Assigned task A ->
Answer these questions from the article on Bandy X. Lee:
(i) Of which organization is Lee the president?
(ii) In all 50 U.S. states, what kind of professional does the law include among those who can determine right to treatment or civil commitment?
(iii) Who does Lee say is preferably the committing physician?
Assigned task B -> Carry on the article on Bandy X. Lee, picking up right after its last sentence.

Text segment ->
###

Bandy X. Lee is a professor of psychiatry at the Yale University School of Medicine. She is also the president of the World Mental Health Coalition. If you’ve heard of her, it’s possibly because of a book she edited called “The Dangerous Case of Donald Trump: 27 Psychiatrists and Mental Health Experts Assess a President.” She has been warning about the state of President Trump’s health since the 2016 campaign. Now she is taking things a step further and suggesting that Nancy Pelosi has the right and the duty to essentially have Trump forcibly evaluated and possibly committed.

“As a coworker, she has the right to have him submit to an involuntary evaluation, but she has not,” Lee told Salon. “Anyone can call 911 to report someone who seems dangerous, and family members are the most typical ones to do so. But so can coworkers, and even passersby on the street. The law dictates who can determine right to treatment, or civil commitment, and in all 50 U.S. states this includes a psychiatrist.

“The advantage of a coworker starting this process is that a court can mandate a mental capacity evaluation before the dangerous person returns to work,” Lee continued. “The committing physician is preferably the patient’s treater, but does not have to be.”

###

Information supplied ->
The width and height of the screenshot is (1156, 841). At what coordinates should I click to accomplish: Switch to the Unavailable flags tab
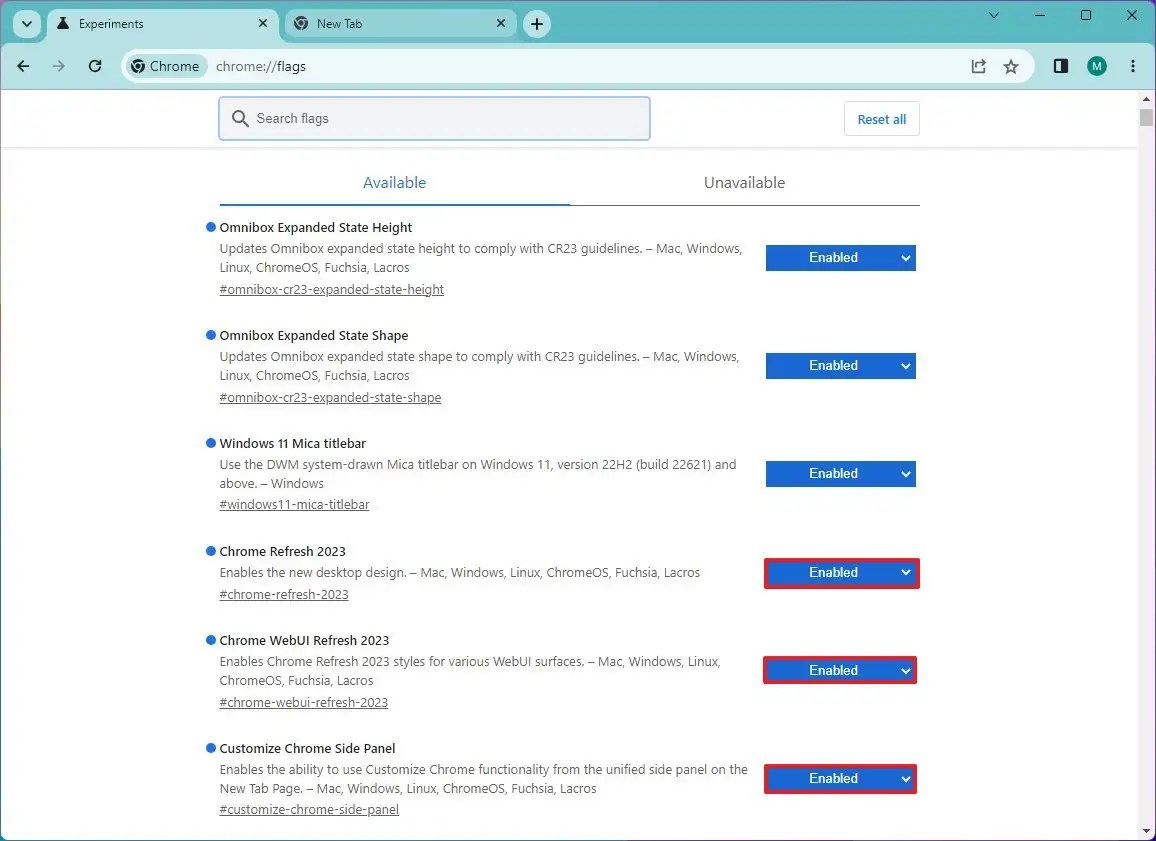[x=744, y=182]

###

Response box A ->
(i) The World Mental Health Coalition
(ii) A psychiatrist
(iii) The patient's treater

Response box B ->
Personally, I think this is gibberish. Nancy Pelosi simply does not have this power and it’s stupid and discrediting of everything else Professor Lee has to say to suggest that she does. But there’s something else Lee says in this interview with Salon that is worth considering because it has independent merit.

SALON: You mention “shared psychosis” while “translating” the portion of Trump’s letter about law professor Jonathan Turley, who argued against impeachment. Are you implying that he suffers from shared psychosis? And can you elaborate on your “shared psychosis” description in general?

LEE: “Shared psychosis” is a phenomenon which happens in households or in nations when a sick person goes untreated and healthy members are in close contact. Rather than the sick person getting better, the otherwise healthy people take on symptoms of the sick person, as if they had the sickness themselves. It is a very dramatic phenomenon that equally dramatically disappears when you remove the sick person from contact or media exposure.

Anyone who has lived with a family member or loved one who suffers from addiction will be familiar with this phenomenon. What’s important here is that it is often quite true that people will get very sick when forced to live in close contact with someone who is sick. And it’s also true that they frequently will recover quickly if that person is removed from the scene, even for a brief period.

This can also work in the opposite direction. When exposed to an especially effective leader, people can perform at the very limits of their capabilities and achieve almost unimaginable things. Think of the best sports coaches, for example, people like Vince Lombardi or John Wooden. And if that leader is suddenly removed, the same people can revert to a normal level of competency or worse.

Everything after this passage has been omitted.